Reputation: 3272
I have often the needs to copy my production database into my dev environment. For that I have a rake task that pull the database from my production server creating a .dump file then I recreate from scratch my development database.
Here is my rake task :
namespace :db do
desc 'Pull production db to development'
task :pull => [:dump, :restore]
task :dump do
dumpfile = "#{Rails.root}/tmp/latest.dump"
puts 'PG_DUMP on production database...'
production = Rails.application.config.database_configuration['production']
system "ssh root@my_prod_server 'postgres:export prod-db' > #{dumpfile}"
puts 'Done!'
end
task :restore do
dev = Rails.application.config.database_configuration['development']
dumpfile = "#{Rails.root}/tmp/latest.dump"
puts 'PG_RESTORE on development database...'
system "pg_restore --verbose --clean --no-acl --no-owner -h 127.0.0.1 -U #{dev['username']} -d #{dev['database']} #{dumpfile}"
puts 'Done!'
end
end
It's working great.
The problem is, it's start to becoming bigger and bigger and for each row I have large amount of jsonb
data. At this moment my latest.dump file is around 700MB and take ~5min to perform.
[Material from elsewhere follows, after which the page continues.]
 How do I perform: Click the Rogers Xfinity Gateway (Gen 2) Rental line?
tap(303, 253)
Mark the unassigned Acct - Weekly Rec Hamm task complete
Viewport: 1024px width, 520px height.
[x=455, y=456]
Is there any other solution than this to speed up this process. Would this be possible to just copy/paste the whole DB at once instead of recreating every row from scratch every time ?
Thanks !
Upvotes: 1
Views: 273
Reputation: 165576
As you're discovering, copying your production database to development does not scale. In addition to the sheer size, there is are security issues and PII concerns with developers being able to access, let alone have root access to and copy, the production database.
Regardless of what you're doing with the data, copying the production database should not be a regular part of the development process. If you're doing this regularly, question your process. It should be slow and difficult so developers avoid doing it.
Depending on what you're doing, better alternatives are...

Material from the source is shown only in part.